Changes in transcription factor binding according to the allele of rs1741981 in HDAC1. (A) -1332T. (B) -1332C. Predicted results from Consite (http://asp.ii.uib.no:8090/cgi-bin/CONSITE/consite).

There are several potential limitations to our results. First, sufficient statistical power, conferred by a large sample size, is an important aspect of genetic studies. The small number of patients enrolled in the present study limits the scope of our results. Second, subsequent replication studies should consider as many clinical and demographic confounding factors as possible and should be performed in diverse ethnic backgrounds. Third, haplotype approaches for HDAC1 would result in more precise associations.
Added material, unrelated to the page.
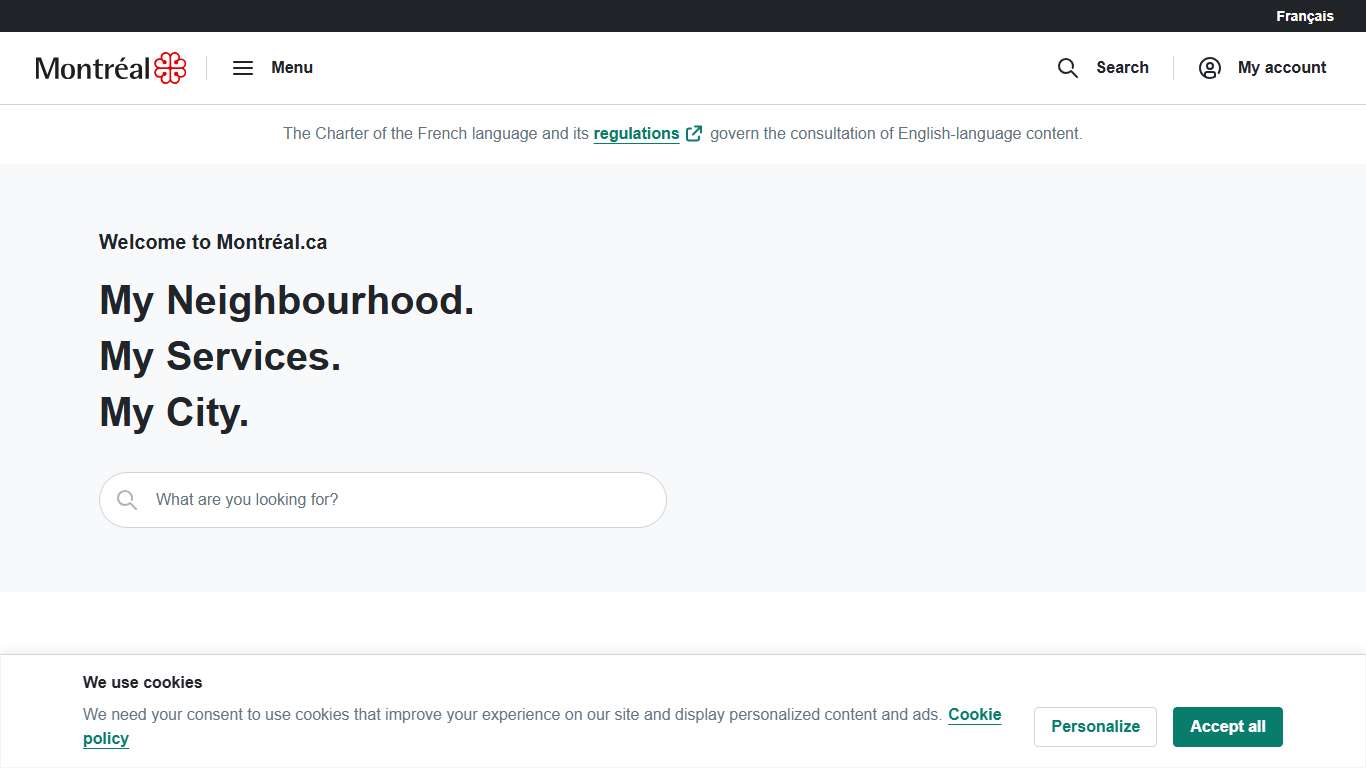Click the magnifier icon inside the search field
Viewport: 1366px width, 768px height.
[127, 500]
For example, one previous study showed the advantage of examining both individual SNPs and haplotypes to further pin-point a potential causal SNP [31]. Finally, although a computational method suggested that rs1741981 may be functionally important, further mechanistic studies are needed to clarify the precise role of rs1741981 and HDAC1 in the response to corticosteroid treatment.

KEY MESSAGE

1. In the present study, we identified rs1741981 in HDAC1, which showed a significant relationship with asthma severity. 2. We also found that this genetic variation was associated significantly with lung function improvements in response to systemic corticosteroid treatment in adult asthmatics and in response to inhaled corticosteroids treatment in childhood asthmatics. 3. This is the first report of a significant association between a genetic variation in HDAC1 and the response to corticosteroid treatment in asthmatics.